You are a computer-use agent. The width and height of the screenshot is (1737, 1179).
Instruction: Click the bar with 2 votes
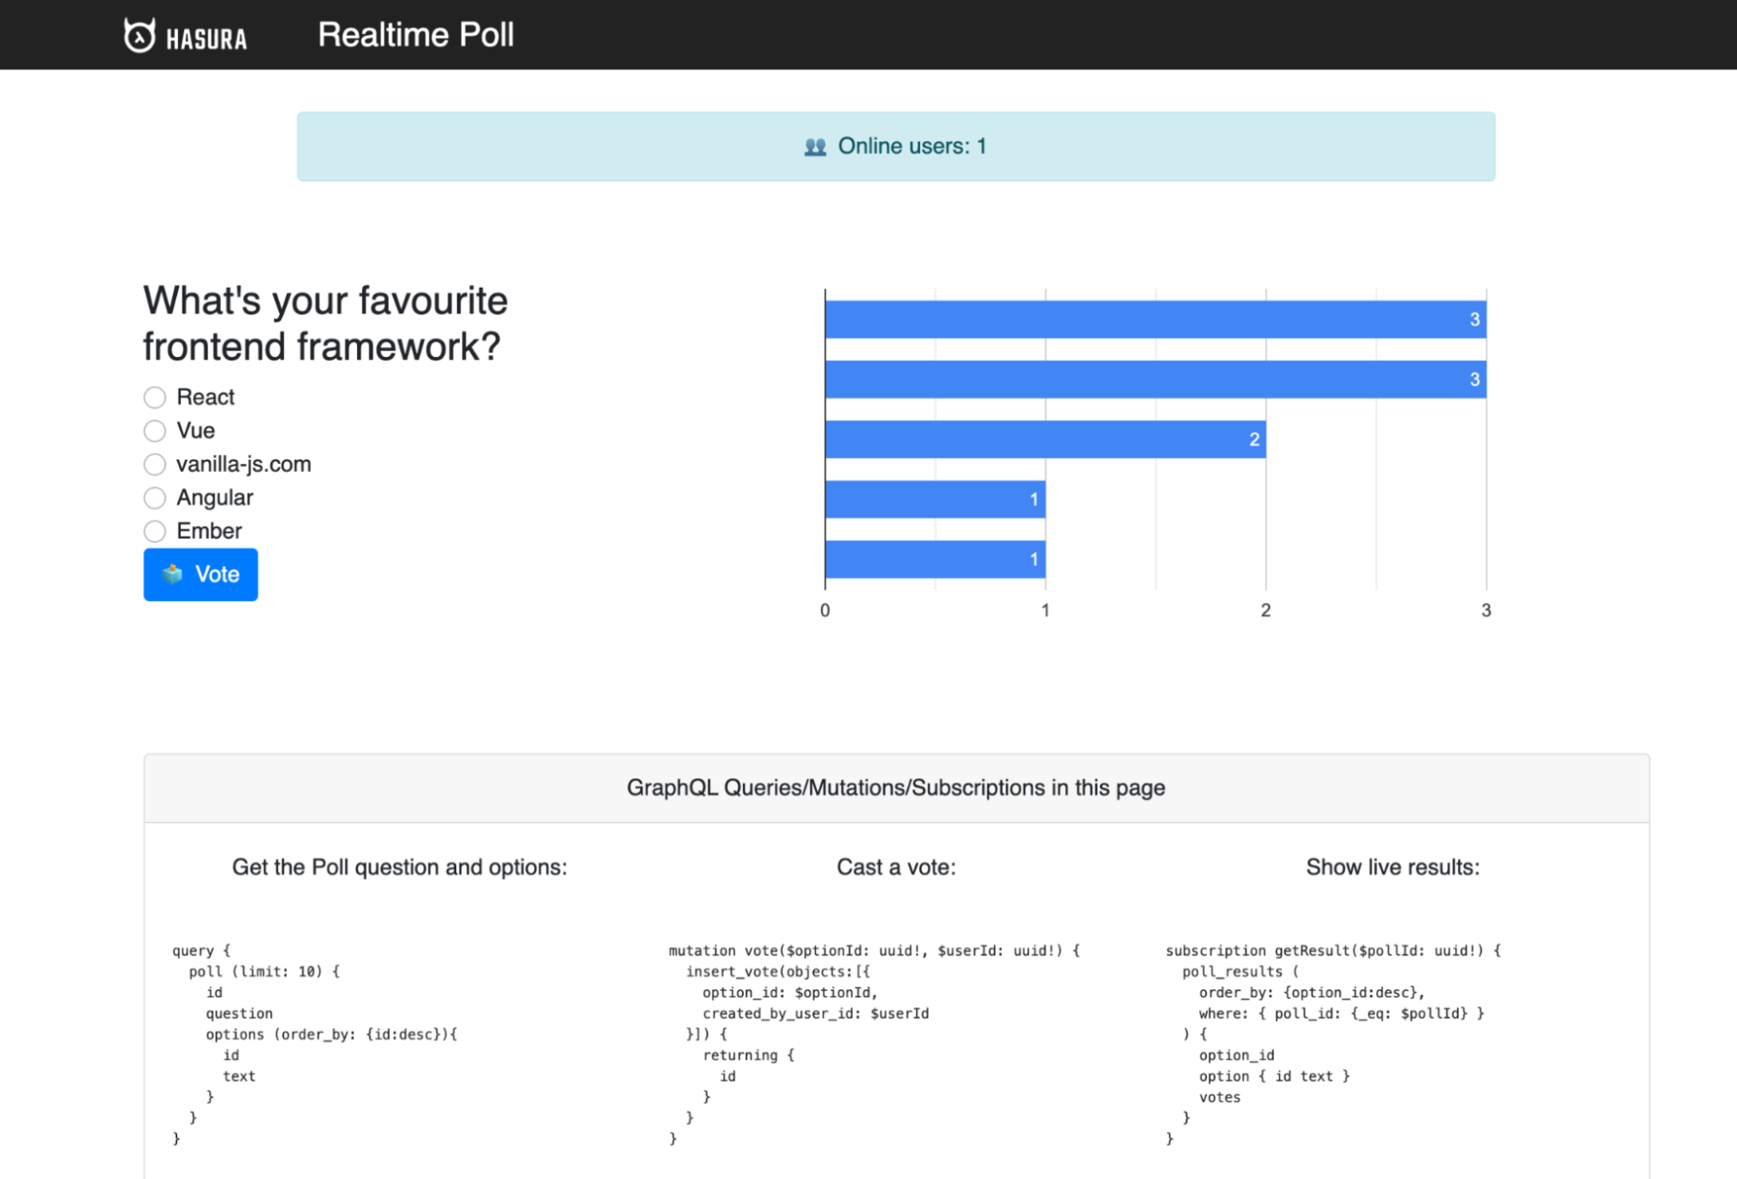point(1044,439)
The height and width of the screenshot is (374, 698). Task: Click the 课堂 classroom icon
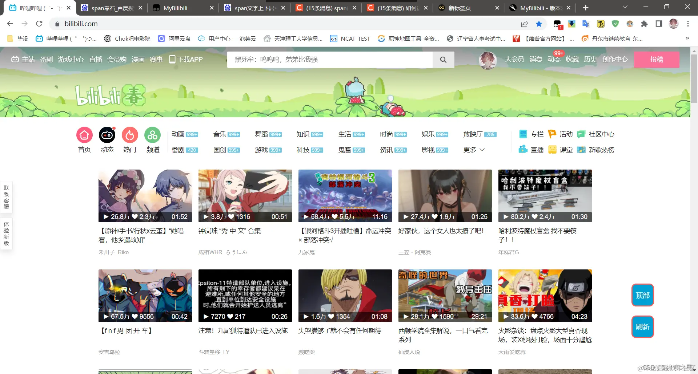552,150
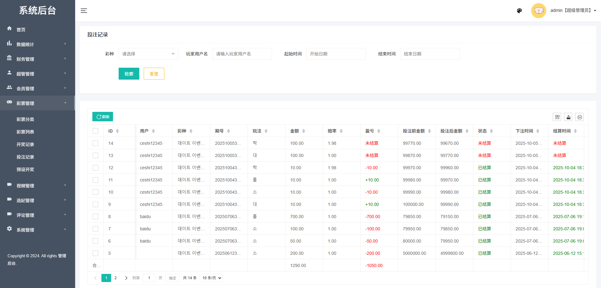Collapse the sidebar with the hamburger icon

(84, 10)
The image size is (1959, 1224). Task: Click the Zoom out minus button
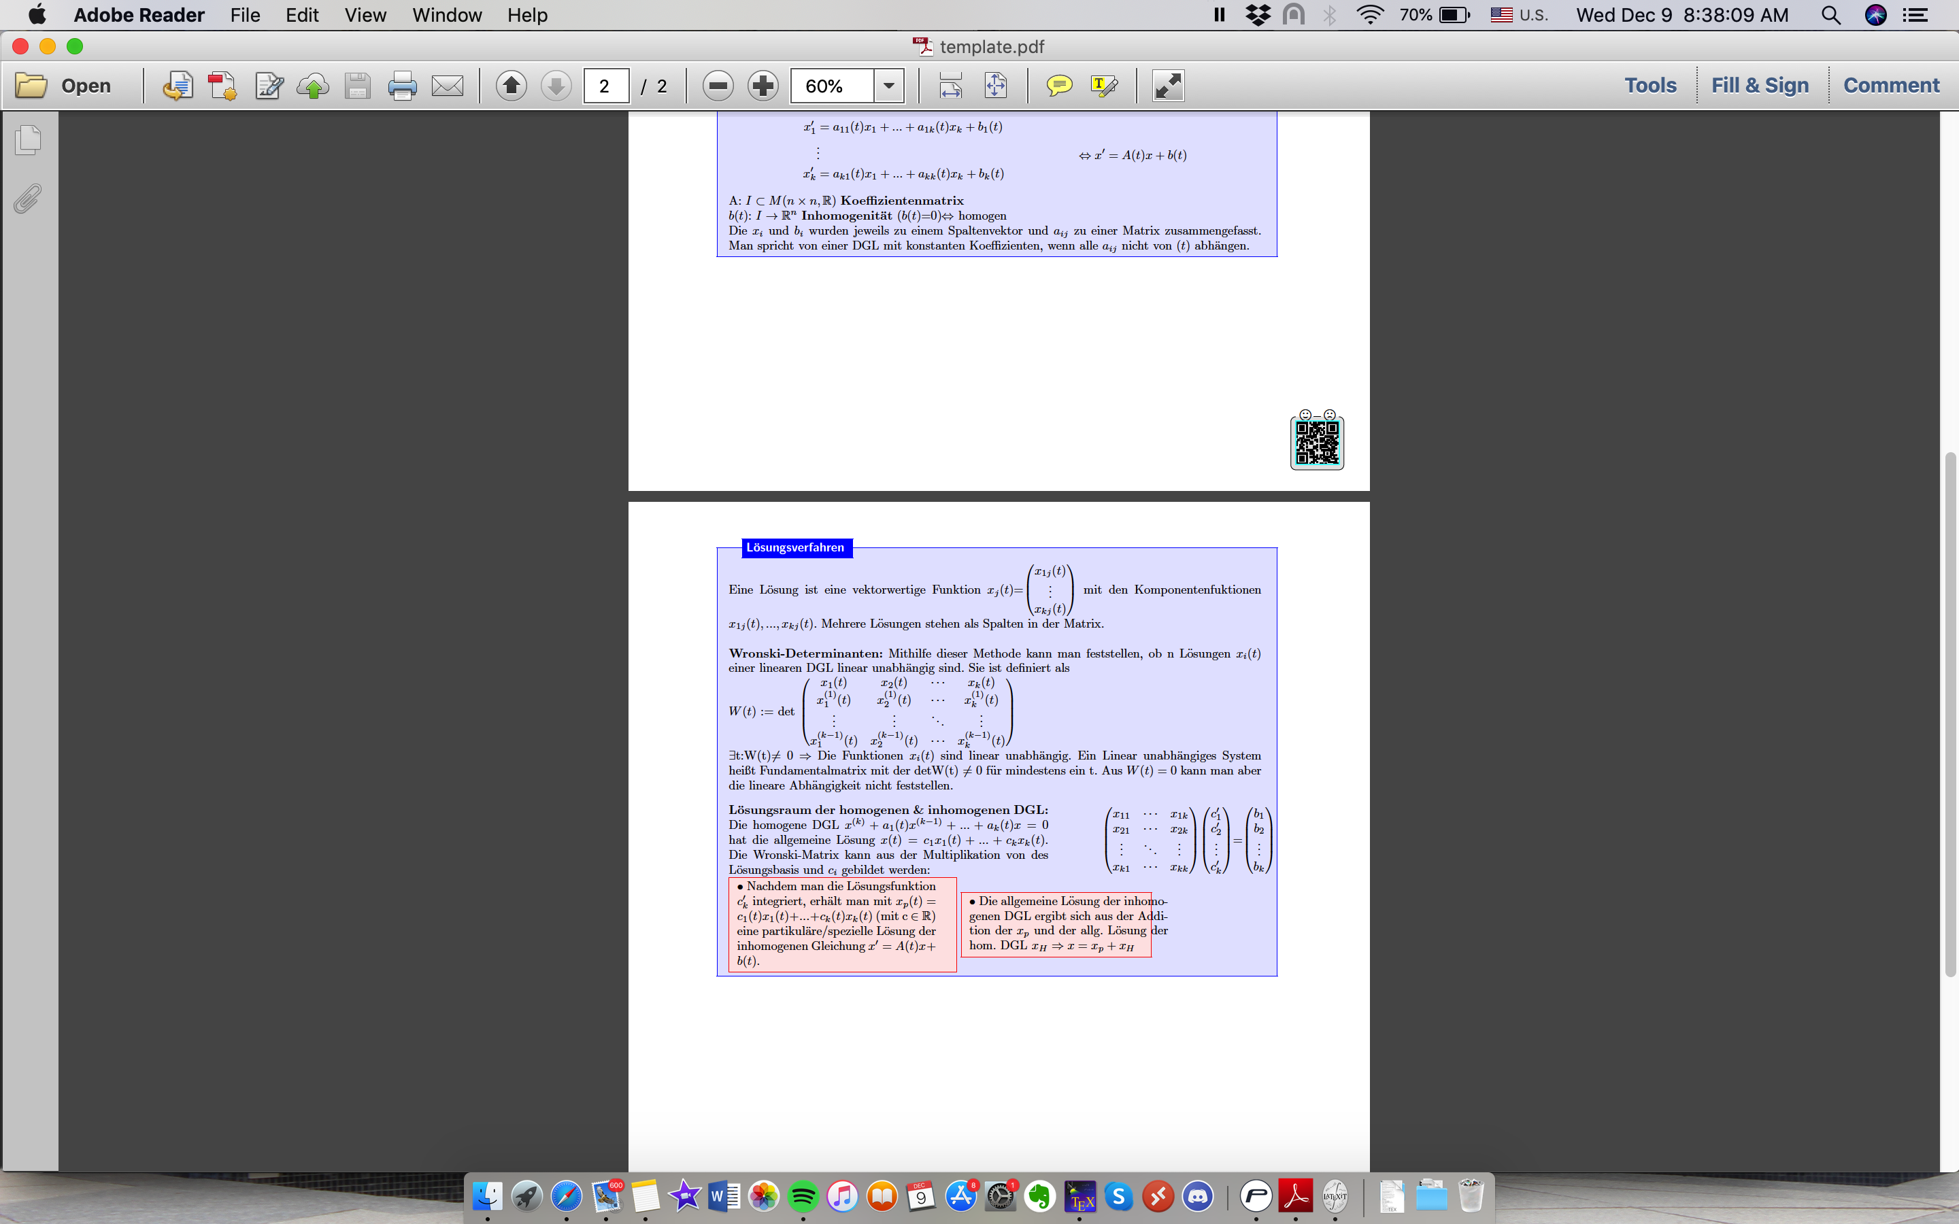717,86
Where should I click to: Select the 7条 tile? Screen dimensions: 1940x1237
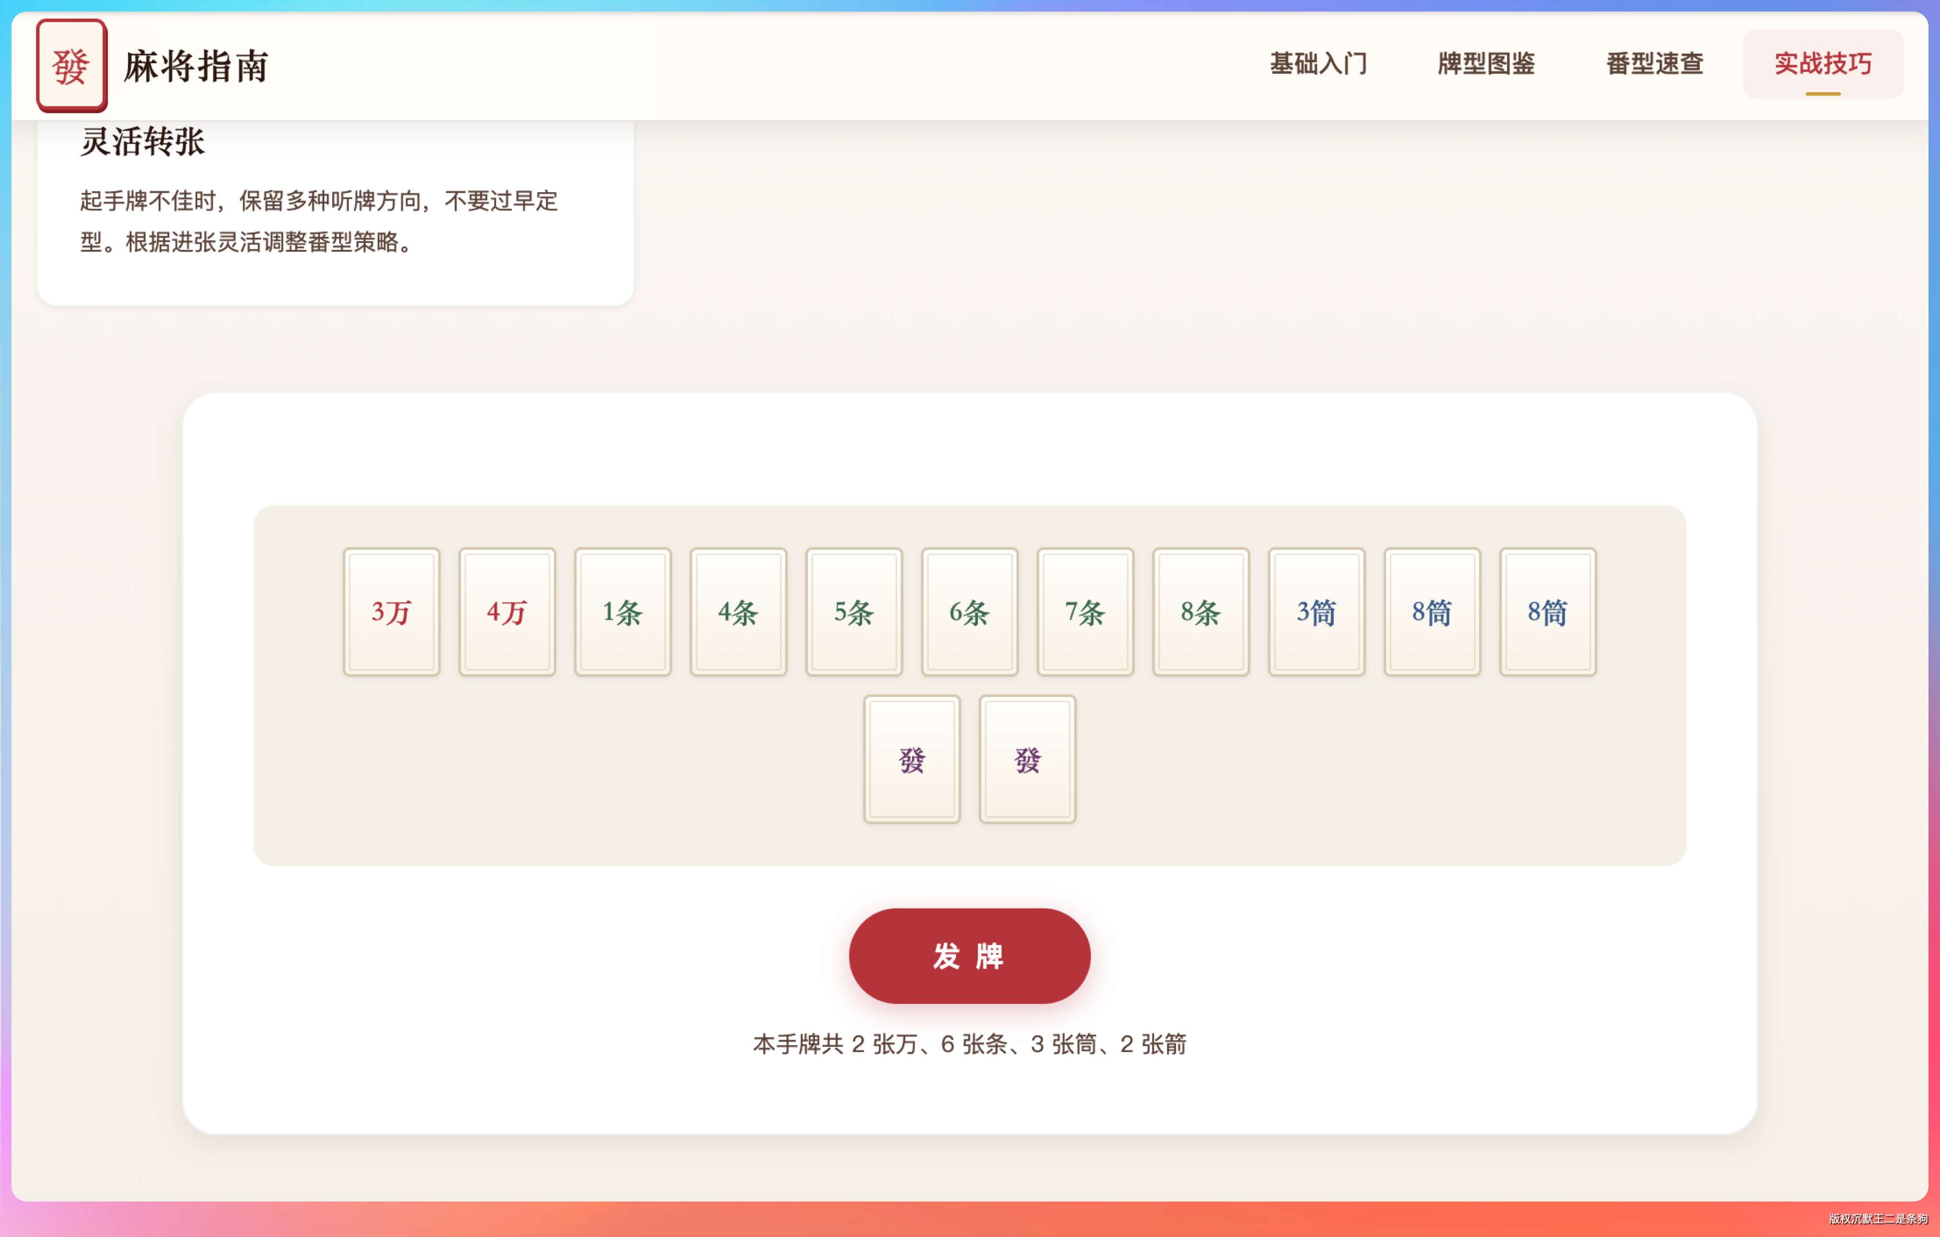point(1085,612)
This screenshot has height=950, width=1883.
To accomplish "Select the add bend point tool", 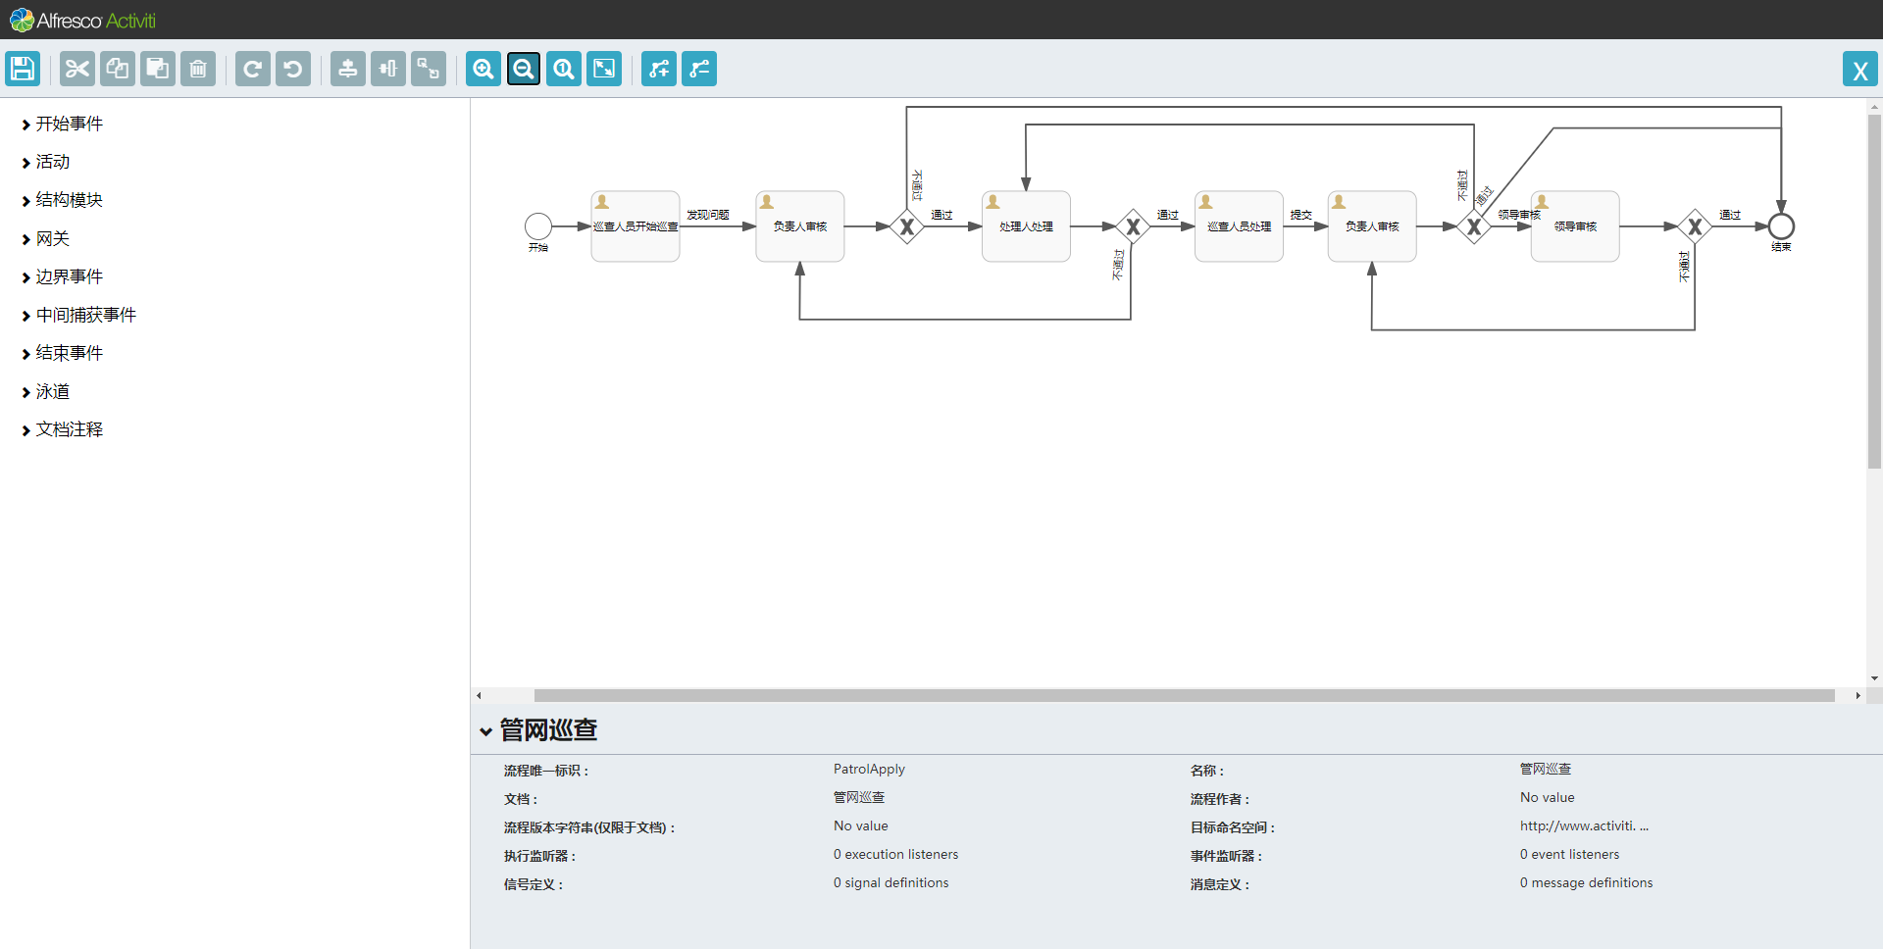I will pos(658,69).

__Problem description__. Only one thing is wanted here, an exact copy of the lines from the first line above through the line containing "This screenshot has height=950, width=1883.", minus any picture.

__Solution for this exercise__.
You are a computer-use agent. The width and height of the screenshot is (1737, 1179).
Instruction: Click the bar with 2 votes
point(1044,439)
The height and width of the screenshot is (374, 698). Task: Click the 课堂 classroom icon
552,150
Collapse the sidebar with the hamburger icon

(84, 10)
The image size is (1959, 1224). Task: Click the Zoom out minus button
717,86
Where should I click to: Select the 7条 tile? Screen dimensions: 1940x1237
point(1085,612)
This screenshot has height=950, width=1883.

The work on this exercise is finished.